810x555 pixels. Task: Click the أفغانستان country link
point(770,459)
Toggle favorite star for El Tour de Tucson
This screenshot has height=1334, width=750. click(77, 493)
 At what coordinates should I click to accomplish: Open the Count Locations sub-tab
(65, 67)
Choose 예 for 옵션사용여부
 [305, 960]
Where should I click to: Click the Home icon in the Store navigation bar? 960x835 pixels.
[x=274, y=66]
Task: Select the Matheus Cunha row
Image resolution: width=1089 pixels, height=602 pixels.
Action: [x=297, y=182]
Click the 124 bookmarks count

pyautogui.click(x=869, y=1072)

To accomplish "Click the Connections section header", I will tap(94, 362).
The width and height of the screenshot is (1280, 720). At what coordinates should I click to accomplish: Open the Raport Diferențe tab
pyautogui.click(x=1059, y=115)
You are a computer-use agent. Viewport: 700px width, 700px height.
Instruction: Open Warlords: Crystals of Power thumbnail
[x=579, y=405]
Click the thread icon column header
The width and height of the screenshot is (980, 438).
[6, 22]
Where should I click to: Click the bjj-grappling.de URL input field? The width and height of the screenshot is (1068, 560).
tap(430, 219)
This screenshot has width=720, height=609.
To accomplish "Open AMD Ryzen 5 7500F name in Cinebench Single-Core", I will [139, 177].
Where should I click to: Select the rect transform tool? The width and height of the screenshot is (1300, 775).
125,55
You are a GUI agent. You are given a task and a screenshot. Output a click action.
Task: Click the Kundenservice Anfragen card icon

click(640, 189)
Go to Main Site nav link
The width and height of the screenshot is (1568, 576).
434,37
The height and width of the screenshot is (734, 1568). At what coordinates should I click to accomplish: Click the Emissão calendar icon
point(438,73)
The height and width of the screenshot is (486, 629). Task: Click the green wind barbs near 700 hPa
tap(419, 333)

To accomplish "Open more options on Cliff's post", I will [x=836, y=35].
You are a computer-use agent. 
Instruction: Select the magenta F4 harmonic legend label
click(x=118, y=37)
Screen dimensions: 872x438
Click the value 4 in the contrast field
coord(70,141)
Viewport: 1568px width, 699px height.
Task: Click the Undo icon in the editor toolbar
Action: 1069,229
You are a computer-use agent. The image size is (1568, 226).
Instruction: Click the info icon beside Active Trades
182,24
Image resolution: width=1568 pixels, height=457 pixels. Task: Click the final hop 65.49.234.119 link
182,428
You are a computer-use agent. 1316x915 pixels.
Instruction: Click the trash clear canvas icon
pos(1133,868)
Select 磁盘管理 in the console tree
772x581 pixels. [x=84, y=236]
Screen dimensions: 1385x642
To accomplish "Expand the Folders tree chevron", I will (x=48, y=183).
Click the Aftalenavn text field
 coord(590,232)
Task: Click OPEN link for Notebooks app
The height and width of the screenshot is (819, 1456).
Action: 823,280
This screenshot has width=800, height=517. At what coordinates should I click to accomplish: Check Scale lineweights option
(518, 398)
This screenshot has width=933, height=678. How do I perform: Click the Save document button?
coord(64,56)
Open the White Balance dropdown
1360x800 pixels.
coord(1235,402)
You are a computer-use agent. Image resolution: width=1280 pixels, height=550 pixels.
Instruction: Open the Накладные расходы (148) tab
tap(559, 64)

WORK REQUIRED:
Copy out verbatim the rows from the start of the records through the line containing "[x=274, y=66]".

OUTPUT:
810x555 pixels. Task: Click the أفغانستان country link
point(770,459)
Toggle favorite star for El Tour de Tucson
This screenshot has height=1334, width=750. click(77, 493)
 At what coordinates should I click to accomplish: Open the Count Locations sub-tab
(65, 67)
Choose 예 for 옵션사용여부
 [305, 960]
Where should I click to: Click the Home icon in the Store navigation bar? 960x835 pixels.
[x=274, y=66]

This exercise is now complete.